ABOUT CARDIUM: Historical Background
Cardiovascular Biologics
In late 2005, Cardium acquired a portfolio of biologic growth factors and related delivery techniques from the Schering AG Group for potential application in cardiovascular disease and other areas of regenerative medicine. Cardium’s Generx® (alferminogene tadenovec, Ad5FGF-4) product candidate is a DNA-based angiogenic growth factor therapeutic product candidate representing a new class of cardiovascular biologics being developed as a potential treatment for patients with advanced coronary artery disease. Generx is designed to stimulate and promote the growth of supplemental collateral vessels to enhance myocardial flood flow (perfusion) following a one-time intracoronary administration from a standard cardiac infusion catheter in the heart of patients who have insufficient blood flow due to atherosclerosis plaque build-up in the coronary arteries. The Generx clinical studies have involved more than 650 patients with heart disease in four double-blinded, placebo-controlled clinical studies at over 100 medical centers in the U.S. and internationally. This represents the most advanced clinical program to develop a new non-surgical alternative for the potential disease-modifying treatment of millions of patients with coronary artery disease. Cardium is considering clinical and commercialization pathways for Generx in developing nations that often have very limited access to surgical approaches such as angioplasty, stenting or coronary artery bypass (which are available to patients in industrialized nations but at costs reaching $80,000 to $100,000 per procedure over a five year period). Additional data gained in parallel studies, which would be expected to be conducted in collaboration with specific regional development partners, would also be expected to support an expanded U.S. registration dossier by providing additional safety data and potentially alternative efficacy measures.
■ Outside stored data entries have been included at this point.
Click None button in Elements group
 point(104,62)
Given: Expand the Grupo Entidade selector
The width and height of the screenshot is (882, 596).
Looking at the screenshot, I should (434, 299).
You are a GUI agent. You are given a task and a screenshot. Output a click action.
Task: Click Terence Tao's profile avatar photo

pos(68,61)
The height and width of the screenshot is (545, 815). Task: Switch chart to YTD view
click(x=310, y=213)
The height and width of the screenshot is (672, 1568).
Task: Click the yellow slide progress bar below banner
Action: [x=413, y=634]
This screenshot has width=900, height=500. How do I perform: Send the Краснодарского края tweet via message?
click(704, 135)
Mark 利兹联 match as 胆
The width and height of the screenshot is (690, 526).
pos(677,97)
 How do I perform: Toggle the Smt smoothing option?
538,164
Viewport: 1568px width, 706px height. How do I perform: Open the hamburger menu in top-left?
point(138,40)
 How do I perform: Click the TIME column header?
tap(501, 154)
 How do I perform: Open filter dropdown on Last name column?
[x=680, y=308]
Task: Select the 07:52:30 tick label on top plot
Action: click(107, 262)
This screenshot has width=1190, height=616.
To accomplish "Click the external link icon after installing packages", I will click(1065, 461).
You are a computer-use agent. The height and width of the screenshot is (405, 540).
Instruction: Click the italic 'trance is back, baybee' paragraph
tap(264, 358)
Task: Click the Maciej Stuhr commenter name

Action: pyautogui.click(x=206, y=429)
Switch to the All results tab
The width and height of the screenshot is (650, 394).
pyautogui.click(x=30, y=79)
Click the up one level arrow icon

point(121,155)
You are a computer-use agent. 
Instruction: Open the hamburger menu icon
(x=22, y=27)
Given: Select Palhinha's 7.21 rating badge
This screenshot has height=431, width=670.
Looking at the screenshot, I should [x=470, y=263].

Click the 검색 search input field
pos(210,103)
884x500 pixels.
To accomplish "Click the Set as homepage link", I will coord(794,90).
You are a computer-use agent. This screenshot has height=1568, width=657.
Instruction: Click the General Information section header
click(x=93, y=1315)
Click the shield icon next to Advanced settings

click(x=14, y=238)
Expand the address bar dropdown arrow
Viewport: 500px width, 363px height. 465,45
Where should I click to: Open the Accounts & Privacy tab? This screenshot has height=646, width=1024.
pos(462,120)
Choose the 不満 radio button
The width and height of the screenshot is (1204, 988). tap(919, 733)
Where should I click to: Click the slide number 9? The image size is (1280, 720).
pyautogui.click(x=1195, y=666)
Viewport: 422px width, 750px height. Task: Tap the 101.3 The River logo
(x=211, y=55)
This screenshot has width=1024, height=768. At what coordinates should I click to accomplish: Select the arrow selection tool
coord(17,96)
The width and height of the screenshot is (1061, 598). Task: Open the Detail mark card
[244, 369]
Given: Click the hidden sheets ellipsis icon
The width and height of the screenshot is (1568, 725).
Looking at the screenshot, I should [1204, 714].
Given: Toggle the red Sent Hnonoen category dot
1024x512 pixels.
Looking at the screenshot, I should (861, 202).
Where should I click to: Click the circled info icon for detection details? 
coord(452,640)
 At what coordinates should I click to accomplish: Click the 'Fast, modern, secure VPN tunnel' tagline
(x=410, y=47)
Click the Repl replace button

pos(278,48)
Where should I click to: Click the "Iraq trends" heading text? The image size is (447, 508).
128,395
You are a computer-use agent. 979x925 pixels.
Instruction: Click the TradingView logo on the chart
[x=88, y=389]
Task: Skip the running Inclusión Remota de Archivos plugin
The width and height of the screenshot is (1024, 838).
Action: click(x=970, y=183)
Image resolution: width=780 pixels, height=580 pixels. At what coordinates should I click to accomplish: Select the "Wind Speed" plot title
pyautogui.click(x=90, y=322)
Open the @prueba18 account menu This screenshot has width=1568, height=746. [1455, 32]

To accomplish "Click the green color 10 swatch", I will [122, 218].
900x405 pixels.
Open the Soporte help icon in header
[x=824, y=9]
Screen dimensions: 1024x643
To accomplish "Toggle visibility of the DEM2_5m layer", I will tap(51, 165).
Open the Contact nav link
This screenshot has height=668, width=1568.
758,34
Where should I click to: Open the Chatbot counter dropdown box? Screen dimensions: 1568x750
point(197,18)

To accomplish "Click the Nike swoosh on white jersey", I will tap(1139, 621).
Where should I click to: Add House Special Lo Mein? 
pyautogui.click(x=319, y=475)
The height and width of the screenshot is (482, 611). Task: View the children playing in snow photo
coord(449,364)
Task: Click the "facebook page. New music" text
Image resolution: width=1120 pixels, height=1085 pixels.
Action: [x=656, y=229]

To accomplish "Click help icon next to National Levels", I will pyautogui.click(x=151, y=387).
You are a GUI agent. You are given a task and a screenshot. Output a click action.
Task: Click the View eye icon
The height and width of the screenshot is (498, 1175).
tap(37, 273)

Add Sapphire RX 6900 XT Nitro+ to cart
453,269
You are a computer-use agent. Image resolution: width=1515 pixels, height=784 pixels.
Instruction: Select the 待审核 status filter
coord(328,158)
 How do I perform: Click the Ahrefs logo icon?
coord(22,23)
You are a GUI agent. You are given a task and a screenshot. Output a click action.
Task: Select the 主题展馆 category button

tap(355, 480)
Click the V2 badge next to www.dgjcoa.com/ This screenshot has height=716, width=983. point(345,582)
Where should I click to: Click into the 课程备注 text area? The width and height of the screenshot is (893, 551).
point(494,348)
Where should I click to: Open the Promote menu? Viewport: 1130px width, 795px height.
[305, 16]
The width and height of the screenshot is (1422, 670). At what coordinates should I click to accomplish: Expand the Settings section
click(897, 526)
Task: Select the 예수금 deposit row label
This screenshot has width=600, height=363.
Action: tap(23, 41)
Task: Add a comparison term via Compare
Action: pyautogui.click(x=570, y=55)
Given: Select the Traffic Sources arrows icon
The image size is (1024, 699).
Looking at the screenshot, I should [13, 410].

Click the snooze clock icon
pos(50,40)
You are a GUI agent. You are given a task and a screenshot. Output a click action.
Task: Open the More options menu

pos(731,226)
Tissue Engineering Gene Activated Matrix Technology
In August 2006, Cardium acquired the Gene Activated Matrix and other technology from the Tissue Repair Company (TRC). TRC’s Gene Activated Matrix (GAM) technology allows for a broad spectrum of formulations which would include, but not be limited to, collagen, demineralized bone matrices, allograft and synthetic graft materials. Based on data from the Tissue Repair Company’s Matrix Phase 2b clinical trial for the potential treatment of patients with chronic non-healing diabetic foot ulcers, the Company has announced plans for the commercial development of a new product candidate Excellagen™, a collagen-based topical gel, through a FDA 510(k) clearance pathway for potential use by physicians in patients with topical wounds, which include diabetic ulcers as well as pressure ulcers, venous ulcers, surgical and trauma wounds, second degree burns, and other types of wounds. For the Company’s Excellarate™ product candidate, which comprises a mixture of our collagen-based gel with a biologic encoding a stimulatory growth factor (PDGF-B), we plan to introduce a combined formulation that allows for longer term stability without the need to maintain the biologic separately at -70°C, and to introduce the easier to use single-syringe product candidate into Phase 2/3 clinical studies designed to further evaluate the safety and effectiveness of Excellarate, and to allow for repeat dosing of Excellarate for wounds that are responding to treatment but have not yet achieved complete closure. Cardium also plans to develop a DNA-based orthobiologics product portfolio based on a reformulation of the Company’s Excellarate product candidate that will initially focus on non-union bone fractures and spinal fusions.
InnerCool Therapies
InnerCool Therapies was acquired by Cardium in 2006 and as a result of the Company’s efforts was strategically repositioned with a combination of innovative medical devices in the emerging field of patient temperature modulation, leading to the acquisition of the business in July 2009, by Royal Philips Electronics which represents the first asset monetization from the Company’s biomedical investment portfolio.